The feeling is the same. The difference is that government can always control the little towns a lot easier than the big cities.
You know, the whole reason that we’re not seeing even more of a crowd on the street is because the parents and the elderly have seen so many troubled days in the last 30 or 40 years, that they’re trying to stop their children from going out. But that shows how terrible the situation is: No one can stop these young people anymore. It is not in the hands of the government anymore. It’s not about Mousavi or Khatami or Ahmadinejad. People are taking this into their own hands.
My cousin was telling me that people have already started collecting food, rice, and storing it. Getting ready for civil war. Seventy percent of the population is under 30 years of age. And instead of having these wonderful youth and their energy used in the government and the infrastructure, the power is in the hands of some old, extremely conservative, backward religious fanatics who have really such deranged opinions about life in free societies that they cannot even communicate with the youth anymore. And that is not communicating with 70 percent of a nation, which is a huge problem.
So no clampdown can work anymore?
People are not afraid anymore. The youth have seen how they can hurt the government. This three or four days has shown them that they can rush out to the streets and say what they want and take it all in their own hands. And if the government is not going to listen to them, it is going to be a bloody future. The government cannot control the people any longer. They have been lied to for so long that they even started lying to themselves. And hating themselves for lying. And this was the last big lie. The people were ready to erupt.
Are you surprised by how vocal young women have been?
You want to know a country, you want to open the gates to a country, you want to know the culture of a country? The greatest key to any of that is to know the women of that country.
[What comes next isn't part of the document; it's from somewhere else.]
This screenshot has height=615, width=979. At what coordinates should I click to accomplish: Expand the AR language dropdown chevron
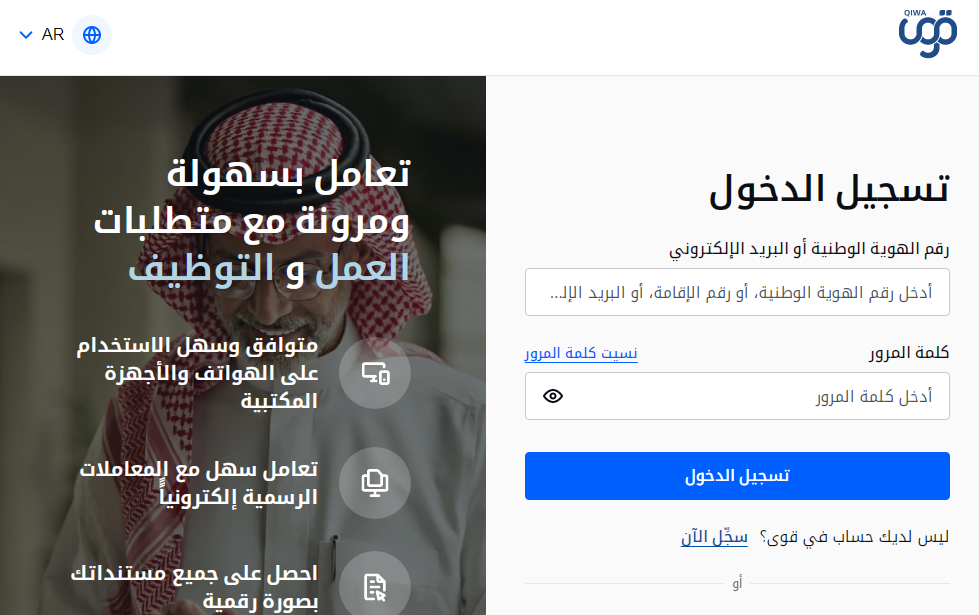tap(26, 35)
Women are the only force that can free Iran.
Are you hopeful that you’ll be able to return?
Shokof breaks in: If I did not have the hope–I haven’t been home in 39 years–If I did not have that hope of going back to my own country, just to go back to where we once belonged, freely, I would have rather died. We’re never going to lose that hope.
Ghobadi: In the last 30 years, I really went through a miserable time to work, under fear, to make my movies under complete control of the government. I lied constantly. The ministry of culture that should teach you culture and education taught us only how to lie. For 30 years. In such a civilized–used to be civilized–country like Iran, the cultural ministry of Iran became really like an army. The biggest enemy of the creative people in Iran is the ministry of culture.
But the two of us, we are of the generation above 30. The most important thing is what will happen to the generation under 30. That’s the future. They are the most precious, valuable resource we have in Iran, and they should be free enough to do their duties as civilized individuals in this world, be good Iranians, be good people. We believe that once the youth take control of the country, finally, they will show the true face of honest, civilized, cultivated, modern Iran. They will do what they should for a better world. They will be responsible for a better world. To be good citizens of this planet. I am convinced of that.